In fact, lower nasal area muscles are small, vague, and difficult to identify exactly. In addition, the muscle volume is significantly different between races. Furthermore, because of differences in terminology, any discussion of nasal musculature is fraught with confusion and conflict. Previous studies have elucidated the anatomy of the nasal muscles and their functions using dissection, magnetic resonance imaging, and electromyography. Anatomists have always identified a “dilator naris.” However, the described morphology and relationships between nasal musculatures have differed among authors. A consensus of the denomination of muscles is still lacking.2–4 One group defined it as the nasalis portion of the transverse nasalis5; another group described it as the deep layer of the levator labii superioris6; and others considered it a separate muscle.7 Bruintjes et al. have mentioned that “dilatator naris” is of muscle origin from lateral crus inserted to the alar skin and that “pars alaris” is the perpendicular muscle.8
After reviewing previous studies conducted by numerous groups, we selected the term “dilator naris,” because dilator naris is the name most frequently used by rhinoplasty surgeons.4,7,9–12 We also conducted a series of anatomical studies using fresh cadavers. Our series of anatomical and histologic studies of Asian noses have indicated that anterior and posterior components of the dilator naris muscles can directly affect the alar lobule and nostril shape by enlarging the nostrils and maintaining the laterally extruding ala.13–15 The dilator naris anterior and posterior muscles are well developed in a nose with horizontal or round nostril compared to those in a nose with a vertical nostril shape. Moreover, there are some differences in muscle insertion area between the two nostril shapes.
We hypothesized that resecting well-developed dilator naris muscles could change nostril shape.
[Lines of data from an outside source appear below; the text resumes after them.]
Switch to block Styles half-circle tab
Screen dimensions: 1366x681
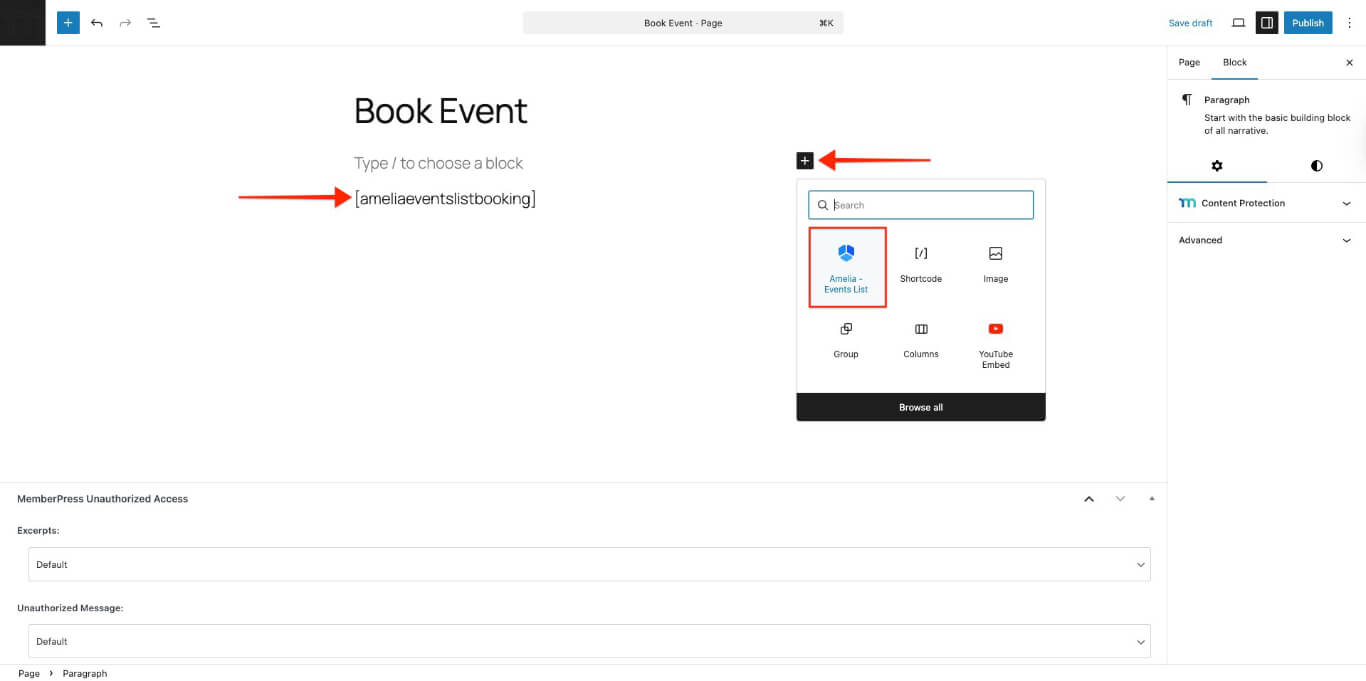[1316, 166]
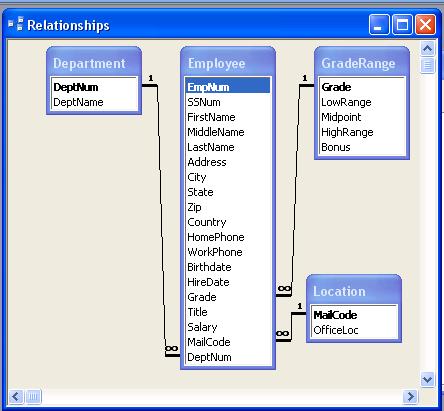Click the vertical scrollbar down arrow
Screen dimensions: 444x411
(x=427, y=379)
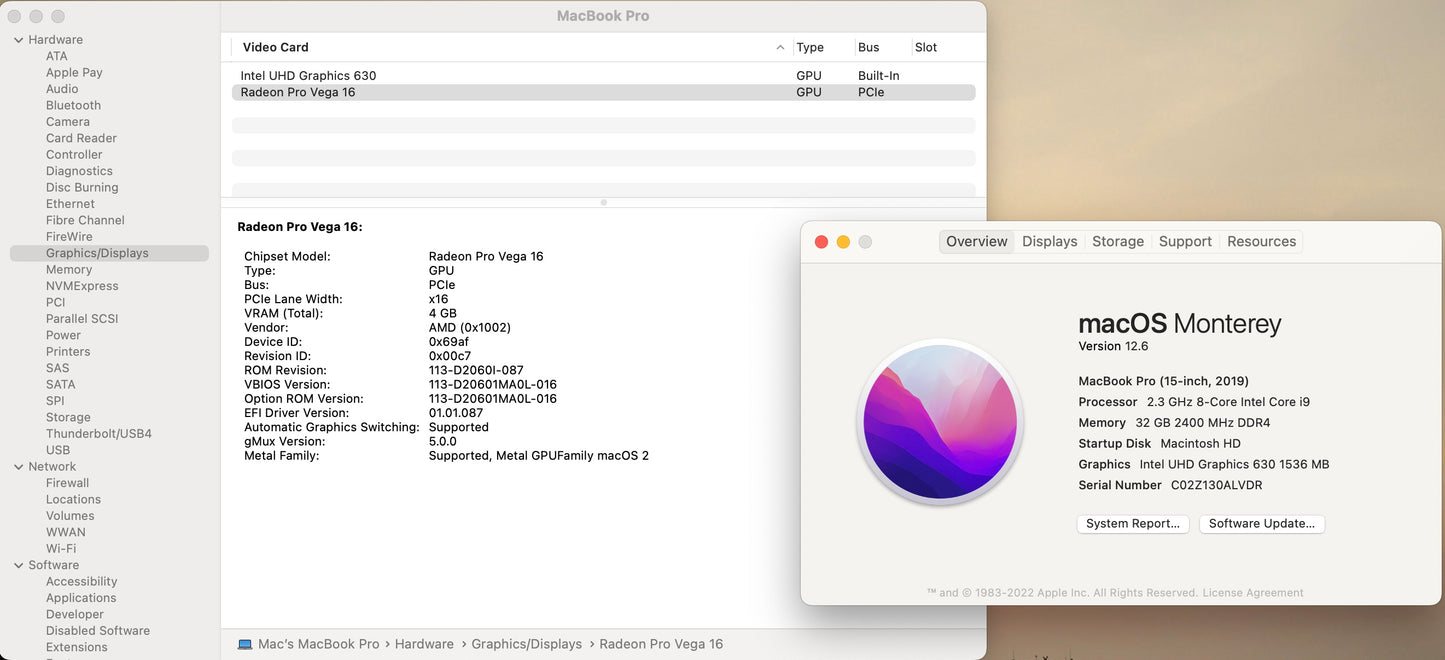Viewport: 1445px width, 660px height.
Task: Click the Video Card column sort arrow
Action: coord(780,46)
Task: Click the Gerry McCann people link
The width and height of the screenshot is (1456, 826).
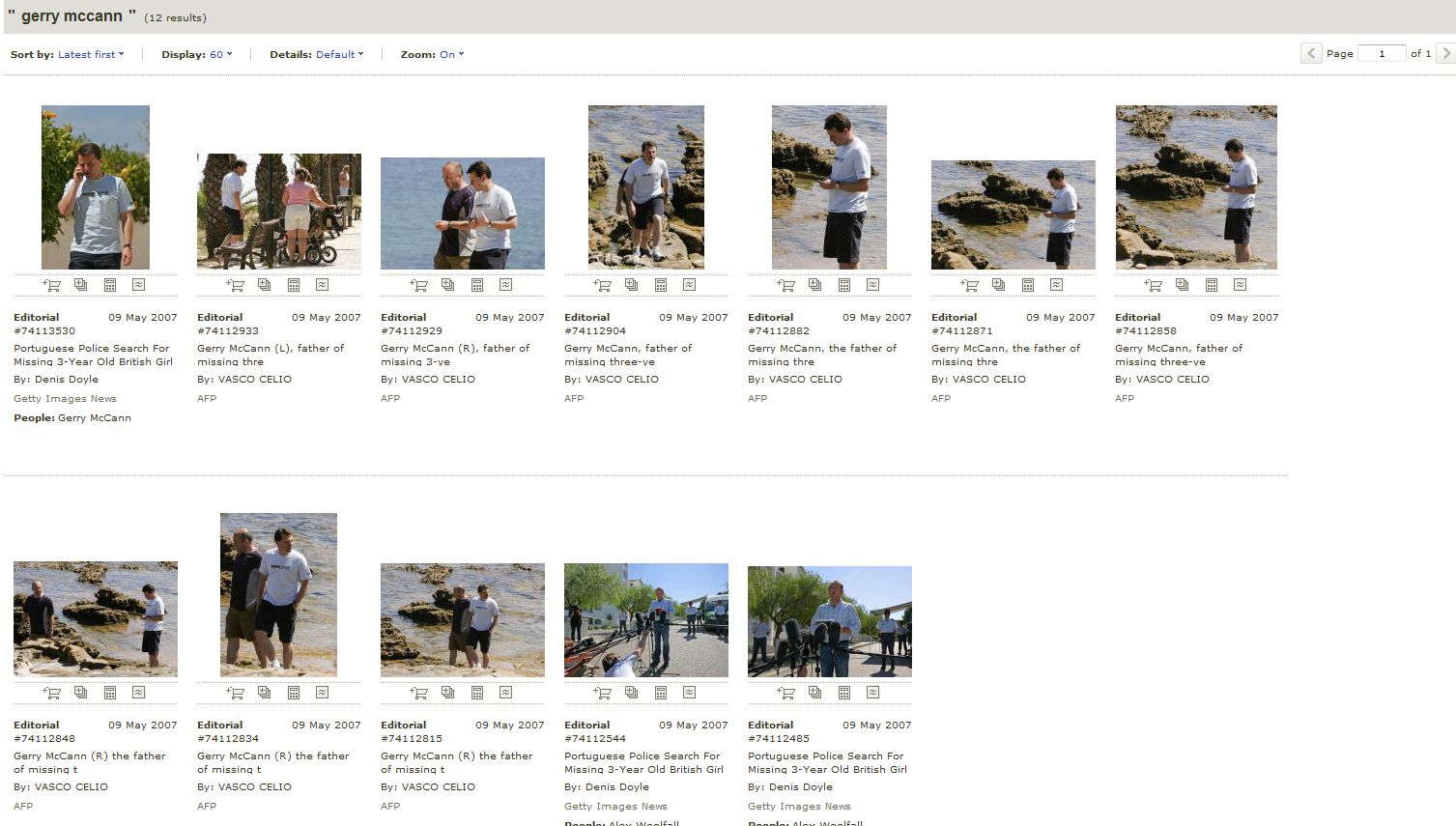Action: 95,418
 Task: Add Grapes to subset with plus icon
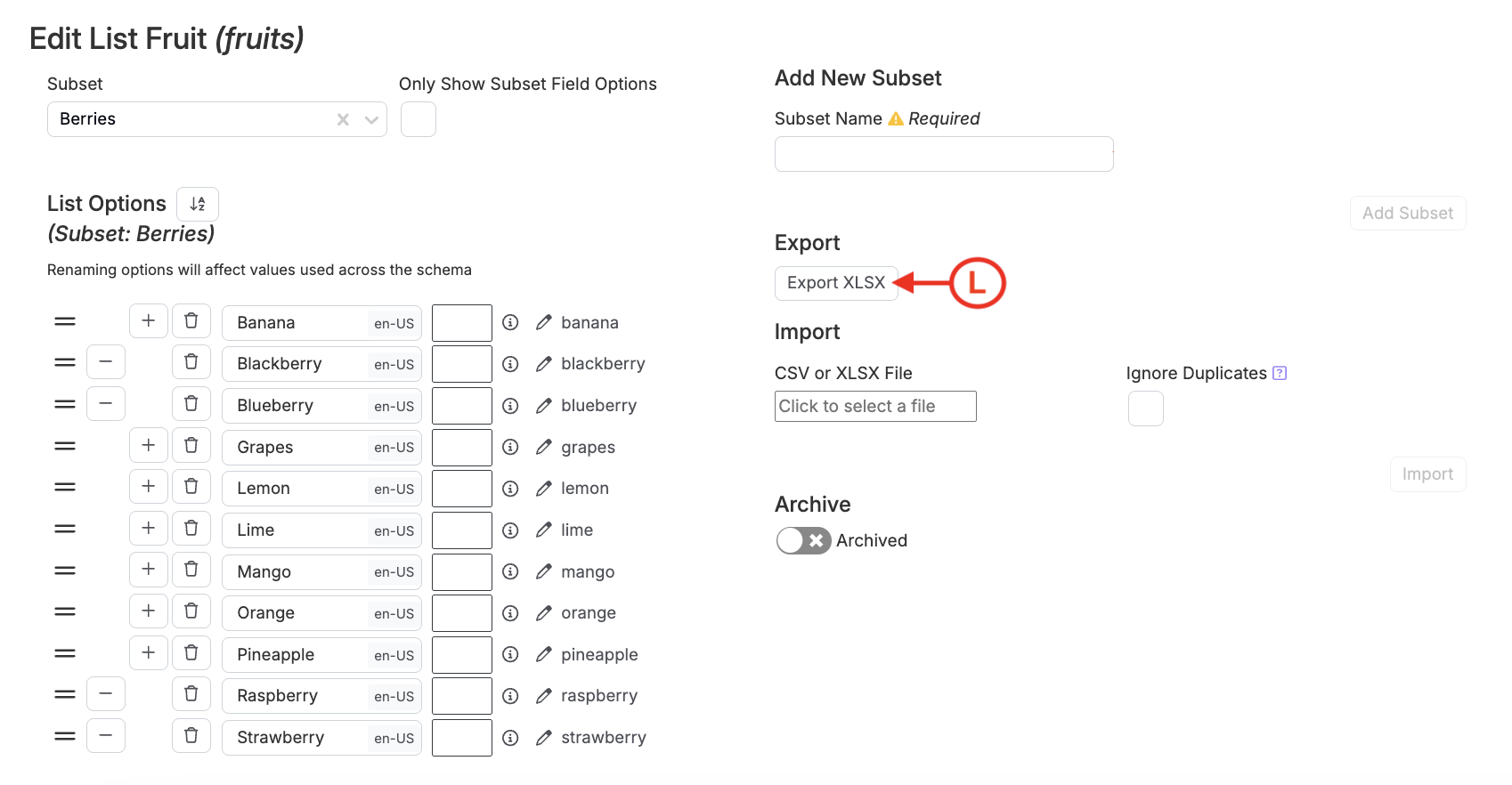[x=149, y=446]
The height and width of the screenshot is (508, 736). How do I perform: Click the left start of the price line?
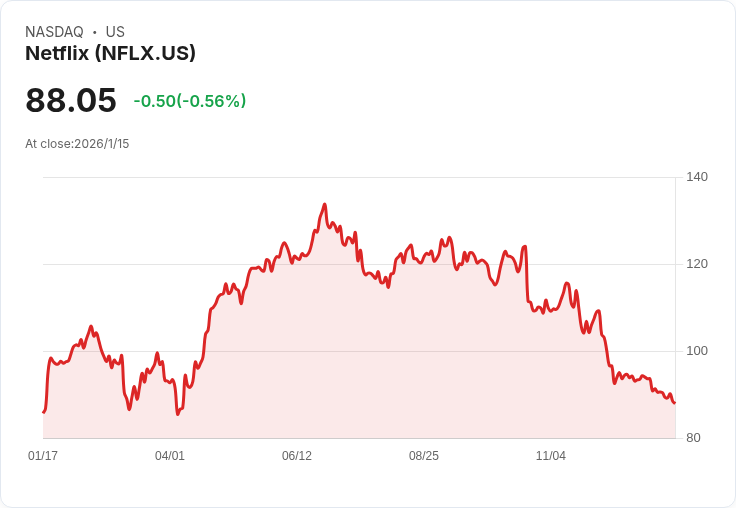[44, 411]
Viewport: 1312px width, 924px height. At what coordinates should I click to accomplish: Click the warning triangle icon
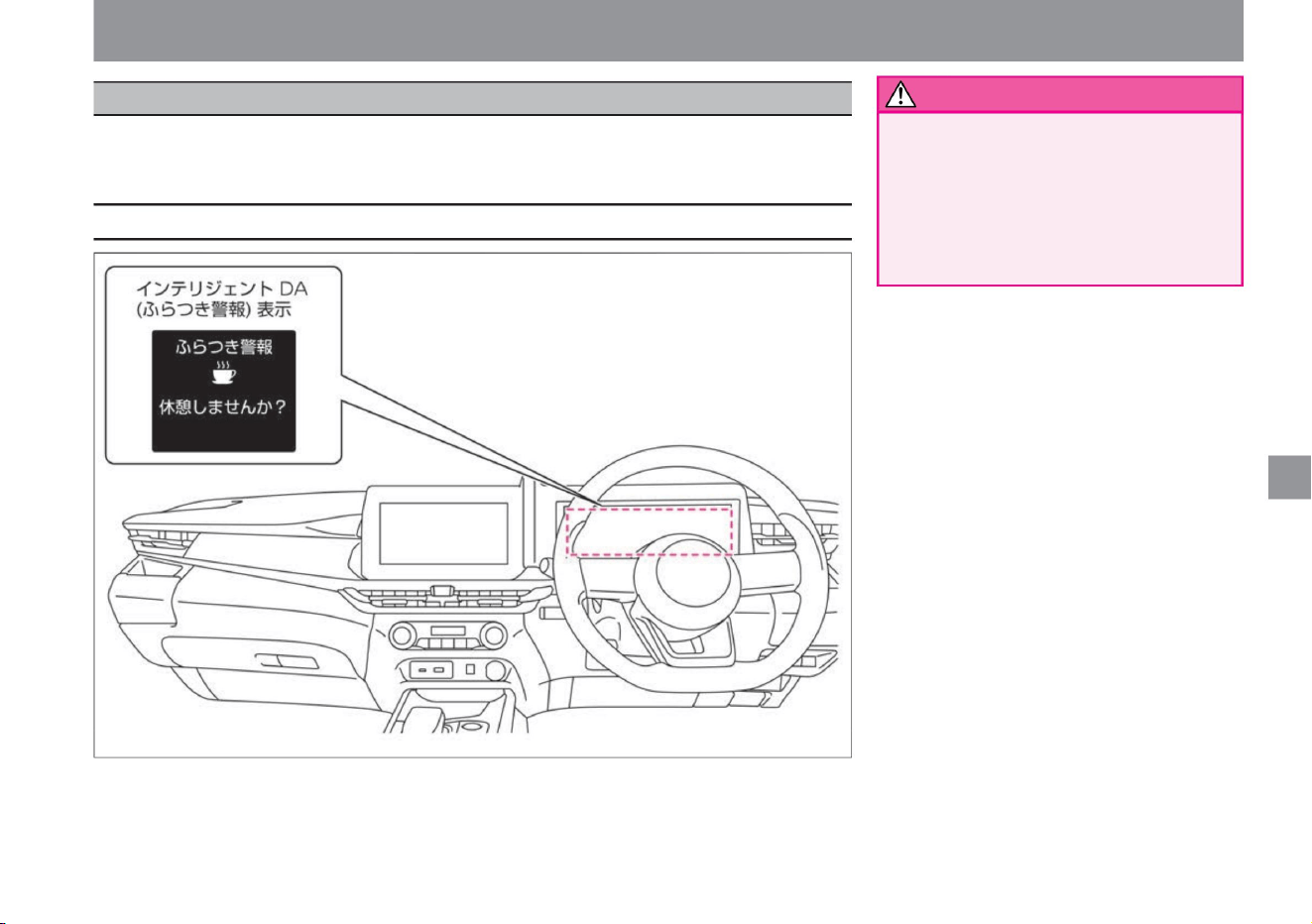[x=900, y=94]
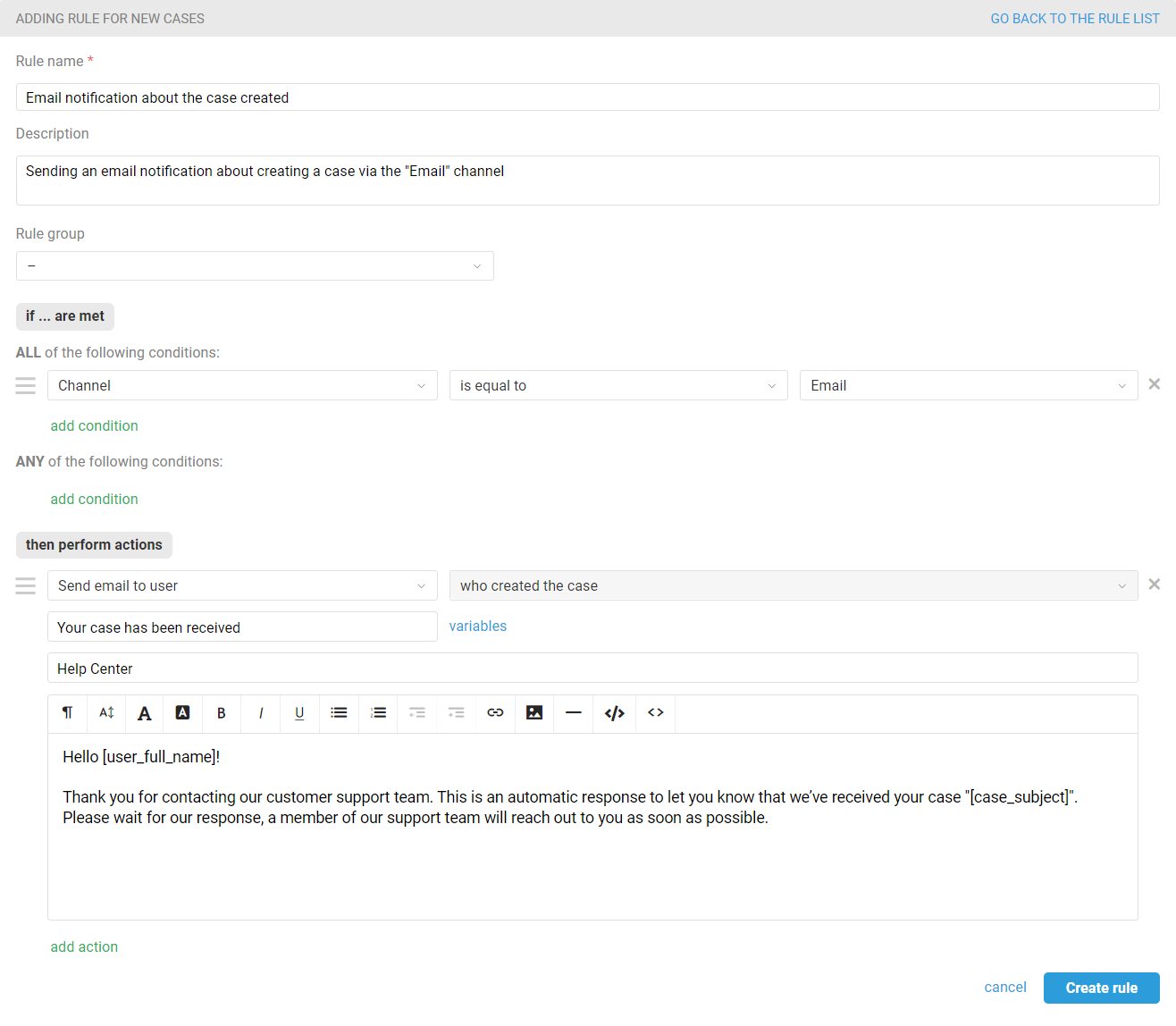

Our study was designed to confirm this hypothesis, and the term dilator naris was used in the article to coincide with the term used in our previous studies.
In conclusion, we agree that a consensus for the denomination of muscles is needed among rhinoplasty surgeons. Further study is needed to determine the difference between races.
We are glad that our idea can lead to more discussion about rhinoplasty, especially in nostrilplasty. It will certainly create a more aesthetically acceptable nostril shape and projected tip. We thank these authors again for their interest in our article. It provided a platform for discussion.